> Provided passage
>>>>>

Large Scale Ocean Based Algae Production System by Robert Tulip
Industrial ocean based system for algae production, powered by wave, tide, current and sun, aim to fix more CO2 than total human emissions
Plastic tubes of fresh water floating at sea (waterbags) power an algae photobioreactor (PBR) using wave and tide energy to produce algae with a method that is ecologically friendly, commercially profitable and rapidly scalable to slow climate change and replace fossil fuel. Moving with the waves or tide, a waterbag can pump nutrient-rich water and CO2-enriched air into a PBR to suck carbon from the air at low cost. Bubbling CO2 up through the PBR will maximise algae growth to convert CO2 into fuel and food products. The algated soup produced by the PBR will be pumped into sealed bags and sunk to the ocean floor to settle, forming a carbon bank of oil and protein. Using nutrient-rich waste water in the pilot phase, use of salt water PBR input may be possible later. The eventual aim is to mine more carbon from the air than total human emissions.

<<<<<

> Given data
>>>>>

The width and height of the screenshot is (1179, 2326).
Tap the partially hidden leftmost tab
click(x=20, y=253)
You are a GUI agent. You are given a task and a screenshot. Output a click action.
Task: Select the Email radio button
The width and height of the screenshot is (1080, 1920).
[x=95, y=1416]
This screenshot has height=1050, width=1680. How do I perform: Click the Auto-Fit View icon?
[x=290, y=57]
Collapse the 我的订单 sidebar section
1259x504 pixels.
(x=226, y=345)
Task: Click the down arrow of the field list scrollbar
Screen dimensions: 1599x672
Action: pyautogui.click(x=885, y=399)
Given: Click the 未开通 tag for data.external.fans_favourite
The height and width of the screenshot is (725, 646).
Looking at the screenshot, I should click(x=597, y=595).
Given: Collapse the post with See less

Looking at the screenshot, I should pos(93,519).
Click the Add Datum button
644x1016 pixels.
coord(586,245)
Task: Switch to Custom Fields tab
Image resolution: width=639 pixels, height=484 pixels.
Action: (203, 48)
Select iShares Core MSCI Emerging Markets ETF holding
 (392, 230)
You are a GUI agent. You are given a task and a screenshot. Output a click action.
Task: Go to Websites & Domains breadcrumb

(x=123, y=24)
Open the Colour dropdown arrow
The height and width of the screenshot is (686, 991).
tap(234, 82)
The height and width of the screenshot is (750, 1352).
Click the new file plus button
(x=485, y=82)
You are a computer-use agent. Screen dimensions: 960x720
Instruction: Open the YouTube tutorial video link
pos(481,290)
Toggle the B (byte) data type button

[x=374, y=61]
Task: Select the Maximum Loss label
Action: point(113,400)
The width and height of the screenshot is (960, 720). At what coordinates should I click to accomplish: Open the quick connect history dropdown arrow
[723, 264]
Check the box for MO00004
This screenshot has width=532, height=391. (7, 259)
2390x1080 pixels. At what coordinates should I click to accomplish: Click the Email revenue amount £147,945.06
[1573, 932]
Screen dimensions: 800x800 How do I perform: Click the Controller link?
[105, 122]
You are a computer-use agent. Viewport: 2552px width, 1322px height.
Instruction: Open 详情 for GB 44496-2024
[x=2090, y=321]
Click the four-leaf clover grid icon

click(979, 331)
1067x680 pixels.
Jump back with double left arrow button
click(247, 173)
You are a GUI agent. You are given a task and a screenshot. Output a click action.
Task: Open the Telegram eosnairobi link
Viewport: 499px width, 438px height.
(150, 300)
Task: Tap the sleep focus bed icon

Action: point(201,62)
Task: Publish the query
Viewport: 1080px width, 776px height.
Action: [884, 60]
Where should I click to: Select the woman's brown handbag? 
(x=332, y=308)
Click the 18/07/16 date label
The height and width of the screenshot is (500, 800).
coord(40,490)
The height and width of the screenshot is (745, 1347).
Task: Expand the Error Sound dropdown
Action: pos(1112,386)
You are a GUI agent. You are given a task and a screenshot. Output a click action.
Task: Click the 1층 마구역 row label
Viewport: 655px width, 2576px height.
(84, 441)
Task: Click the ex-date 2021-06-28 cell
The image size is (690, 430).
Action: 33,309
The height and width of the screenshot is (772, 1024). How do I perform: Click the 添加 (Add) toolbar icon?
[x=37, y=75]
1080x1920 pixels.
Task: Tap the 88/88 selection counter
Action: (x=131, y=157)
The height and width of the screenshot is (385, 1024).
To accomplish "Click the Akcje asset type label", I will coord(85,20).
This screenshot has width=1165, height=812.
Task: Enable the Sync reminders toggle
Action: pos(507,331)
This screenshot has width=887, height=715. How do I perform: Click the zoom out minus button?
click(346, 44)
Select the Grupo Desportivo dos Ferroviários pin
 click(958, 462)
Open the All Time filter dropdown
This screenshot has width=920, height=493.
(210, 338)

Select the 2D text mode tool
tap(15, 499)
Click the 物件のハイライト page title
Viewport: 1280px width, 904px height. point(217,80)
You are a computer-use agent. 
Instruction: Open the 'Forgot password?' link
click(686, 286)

<<<<<

> Description of the task
According to the ocean algae passage, why is CO2 bubbled up through the photobioreactor? Answer in one to three sentences. The rows have no connection to the ocean algae passage.

> Reply to the task
CO2 is bubbled up through the photobioreactor to maximize algae growth. That growth turns the CO2 into fuel and food products.